Spencer was born in the area in 1875, and died on February 28, 1960.
He was named for his maternal uncle Samuel H Mahuka who was a judge in the area from 1893 to 1901.
He served as the chairman and executive officer of the Hawaii County Board of Supervisors 1924–1944, and some minor offices in the Territory of Hawaii.

==Park==
In 2003 the park was renamed to include the original name of the beach, ʻŌhai ʻula.
The beach could have been named for the red Sesbania tomentosa trees that originally grew in the area,
or the royal poinciana tree Delonix regia.

The Samuel M. Spencer Beach Park in the Kohala area of the Big Island of Hawaii is a favorite camping and snorkeling location.

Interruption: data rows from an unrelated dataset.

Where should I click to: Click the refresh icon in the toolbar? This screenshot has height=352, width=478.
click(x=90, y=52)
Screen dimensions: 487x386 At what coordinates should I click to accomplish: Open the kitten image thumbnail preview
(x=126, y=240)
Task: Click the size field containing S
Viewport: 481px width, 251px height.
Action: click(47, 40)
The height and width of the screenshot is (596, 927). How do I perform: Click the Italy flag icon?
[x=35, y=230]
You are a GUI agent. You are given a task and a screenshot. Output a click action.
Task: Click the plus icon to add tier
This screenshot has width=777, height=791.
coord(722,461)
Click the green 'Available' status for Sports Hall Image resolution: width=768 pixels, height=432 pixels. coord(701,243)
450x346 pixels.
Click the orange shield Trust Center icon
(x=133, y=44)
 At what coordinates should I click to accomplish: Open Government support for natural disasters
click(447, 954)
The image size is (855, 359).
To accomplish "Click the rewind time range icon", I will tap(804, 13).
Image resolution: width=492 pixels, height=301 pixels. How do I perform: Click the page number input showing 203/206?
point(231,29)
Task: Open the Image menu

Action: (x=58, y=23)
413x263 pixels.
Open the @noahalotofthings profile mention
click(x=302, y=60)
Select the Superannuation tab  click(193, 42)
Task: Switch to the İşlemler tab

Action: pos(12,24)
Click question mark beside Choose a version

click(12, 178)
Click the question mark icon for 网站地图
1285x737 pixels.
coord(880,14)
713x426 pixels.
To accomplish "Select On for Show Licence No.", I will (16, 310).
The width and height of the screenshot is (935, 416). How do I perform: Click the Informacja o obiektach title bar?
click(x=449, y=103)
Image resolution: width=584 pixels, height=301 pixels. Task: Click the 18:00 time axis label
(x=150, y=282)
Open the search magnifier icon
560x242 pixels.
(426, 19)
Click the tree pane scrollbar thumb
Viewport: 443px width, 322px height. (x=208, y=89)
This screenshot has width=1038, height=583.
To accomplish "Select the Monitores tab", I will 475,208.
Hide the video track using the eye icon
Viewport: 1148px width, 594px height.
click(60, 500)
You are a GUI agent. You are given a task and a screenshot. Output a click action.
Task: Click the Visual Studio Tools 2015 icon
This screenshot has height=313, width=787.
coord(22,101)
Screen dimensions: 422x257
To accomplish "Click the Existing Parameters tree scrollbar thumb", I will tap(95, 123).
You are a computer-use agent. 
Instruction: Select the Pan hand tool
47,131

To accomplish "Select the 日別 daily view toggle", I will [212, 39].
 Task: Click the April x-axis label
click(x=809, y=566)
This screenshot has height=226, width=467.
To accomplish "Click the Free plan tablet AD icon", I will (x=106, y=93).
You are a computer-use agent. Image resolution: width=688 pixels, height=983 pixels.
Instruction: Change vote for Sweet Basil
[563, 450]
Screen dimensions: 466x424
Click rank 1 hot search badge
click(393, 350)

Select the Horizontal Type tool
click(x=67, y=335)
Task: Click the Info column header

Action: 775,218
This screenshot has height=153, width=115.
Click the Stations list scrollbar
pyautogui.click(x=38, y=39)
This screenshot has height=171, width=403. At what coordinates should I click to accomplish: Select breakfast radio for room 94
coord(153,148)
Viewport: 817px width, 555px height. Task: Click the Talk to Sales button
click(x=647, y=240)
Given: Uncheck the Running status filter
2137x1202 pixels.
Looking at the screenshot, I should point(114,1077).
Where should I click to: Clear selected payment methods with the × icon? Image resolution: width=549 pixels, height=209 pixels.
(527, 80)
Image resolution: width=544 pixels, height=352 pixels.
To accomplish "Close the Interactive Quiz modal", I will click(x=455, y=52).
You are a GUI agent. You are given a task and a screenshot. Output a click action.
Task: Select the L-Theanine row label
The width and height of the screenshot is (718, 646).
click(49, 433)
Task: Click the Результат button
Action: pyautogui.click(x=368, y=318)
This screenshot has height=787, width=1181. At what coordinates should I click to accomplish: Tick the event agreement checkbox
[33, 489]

On July 18, 1935 Spencer planted one of the banyan trees lining the "Hilo Walk of Fame" on Banyan Drive. As county chairman Spencer was responsible for some of the access improvements to the Waipiʻo Valley. Some refer to him as a former postmaster in the area, but no record exists. Sources claiming the post office for Waimea, Hawaii County, Hawaii is called "Kamuela", the equivalent of Samuel in the Hawaiian language for Spencer lack a primary source.
The beach is a terminus for a segment of the Southern Cross Cable, the major submarine communications cable connecting to the island.